第12規則 他の締約国による証書の発給又は裏書
- 他の締約国は、主管庁の要請があったときは、船舶に検査を受けさせることができるものとし、この条約の規定に適合していると認めるときは、この附属書に基づき、当該船舶に対し証書を発給し、又は証書が発給されることを認め、及び適当な場合には、当該船舶の証書に裏書をし、又は証書の裏書を認める。
- 証書の写し及び検査の報告書の写しは、要請を行った主管庁に対してできる限り速やかに送付する。
- このようにして発給する証書には、その証書が主管庁の要請に基づいて発給された旨を記載する。その証書は、当該主管庁により発給される証書と同一のものとみなされ、同一の効力を有する。
- 証書は、締約国でない国を旗国とする船舶に発給してはならない。
第13規則 証書の様式
証書は、付録三及び付録四に定める様式により、証書を発給する締約国の公用語で作成するものとし、使用される言語が英語、フランス語又はスペイン語でない場合には、これらの言語のいずれかによる訳文を付する。ただし、主管庁は、この条約の他の締約国の管轄の下にある港又は沖合の係留施設への航海に従事しない船舶に対し、証書を発給する締約国の公用語のみで作成された有害物質の目録に関する国際証書を発給することができる。また、主管庁は、証書を発給する締約国の管轄の下にある船舶の再資源化施設において再資源化される船舶に対し、証書を発給する締約国の公用語のみで作成された再資源化の準備の完了に関する国際証書を発給することができる。
第14規則 証書の有効期間及び効力
- 第十一規則又は第十二規則の規定に基づいて発給された有害物質の目録に関する国際証書は、次のいずれかの場合には、効力を失う。
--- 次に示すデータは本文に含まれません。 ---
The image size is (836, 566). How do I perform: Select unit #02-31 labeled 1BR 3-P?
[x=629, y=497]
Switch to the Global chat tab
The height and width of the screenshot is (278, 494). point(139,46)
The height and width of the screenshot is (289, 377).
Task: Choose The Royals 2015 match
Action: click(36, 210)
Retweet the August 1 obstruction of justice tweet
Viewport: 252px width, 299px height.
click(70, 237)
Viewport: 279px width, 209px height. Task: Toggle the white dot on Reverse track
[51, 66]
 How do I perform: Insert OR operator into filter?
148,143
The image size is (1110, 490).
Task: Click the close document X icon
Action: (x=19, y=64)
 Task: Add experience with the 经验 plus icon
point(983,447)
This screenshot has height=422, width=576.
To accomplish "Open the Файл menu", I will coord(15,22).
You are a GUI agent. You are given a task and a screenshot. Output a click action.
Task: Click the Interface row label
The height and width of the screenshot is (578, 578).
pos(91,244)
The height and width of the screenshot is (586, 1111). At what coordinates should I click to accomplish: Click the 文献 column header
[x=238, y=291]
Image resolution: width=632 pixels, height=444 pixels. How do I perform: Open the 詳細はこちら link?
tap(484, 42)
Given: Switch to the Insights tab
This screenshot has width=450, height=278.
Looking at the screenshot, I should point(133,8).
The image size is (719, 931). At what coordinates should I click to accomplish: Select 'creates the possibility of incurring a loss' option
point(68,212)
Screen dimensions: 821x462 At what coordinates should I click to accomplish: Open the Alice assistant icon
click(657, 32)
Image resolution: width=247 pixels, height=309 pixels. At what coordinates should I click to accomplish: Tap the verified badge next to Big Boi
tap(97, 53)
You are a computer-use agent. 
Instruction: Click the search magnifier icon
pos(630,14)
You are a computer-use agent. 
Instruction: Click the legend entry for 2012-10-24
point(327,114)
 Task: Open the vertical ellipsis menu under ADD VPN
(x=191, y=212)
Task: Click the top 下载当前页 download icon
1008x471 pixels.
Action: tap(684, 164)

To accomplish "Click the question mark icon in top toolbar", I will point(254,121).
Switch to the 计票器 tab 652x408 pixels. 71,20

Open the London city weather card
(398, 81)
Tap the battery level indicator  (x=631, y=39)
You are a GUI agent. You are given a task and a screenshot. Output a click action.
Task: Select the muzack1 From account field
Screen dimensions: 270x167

- 船舶の状態が実質的に証書の記載事項どおりでない場合(有害物質の目録第一部について、船舶の構造及び設備の変更を反映した適切な保持及び更新(機関が作成する指針に基づくもの)がされていない場合を含む。)
- 船舶がその移転により他国を旗国とすることとなる場合。新たな証書は、これを発給する締約国が当該船舶が第十規則に定める要件に適合していると認めた場合にのみ発給される。締約国間で船舶が移転された場合において、当該船舶の旗国であった締約国が移転の後三箇月以内に要請を受けたときは、当該締約国は、できる限り速やかに、移転前に当該船舶が有していた証書の写し及び入手可能なときは関連する検査の報告書の写しを主管庁に送付する。
- 更新検査が第十規則1及び第十一規則に規定する期間内に完了しない場合
- 証書が第十一規則又は第十二規則の規定に従って裏書されない場合
- 有害物質の目録に関する国際証書については、五年を超えない範囲内で主管庁が定める期間について、発給する。
- 再資源化の準備の完了に関する国際証書については、三箇月を超えない範囲内で主管庁が定める期間について、発給する。
- 第十一規則又は第十二規則の規定に基づいて発給される再資源化の準備の完了に関する国際証書は、船舶の状態が実質的に当該国際証書の記載事項どおりでない場合には、効力を失う。
- 主管庁又は主管庁から権限を与えられた者若しくは団体は、ある地点から船舶の再資源化施設までの単一の航海のため、再資源化の準備の完了に関する国際証書の有効期間を延長することができる。
第3章 船舶の再資源化施設に関する要件
第15規則 船舶の再資源化施設に関する規制
- 締約国は、船舶の再資源化施設がこの条約の規則に従い、安全かつ環境上適正な方法により設計され、建設され、及び運営されることを確保するために必要な法令、規則及び基準を定める。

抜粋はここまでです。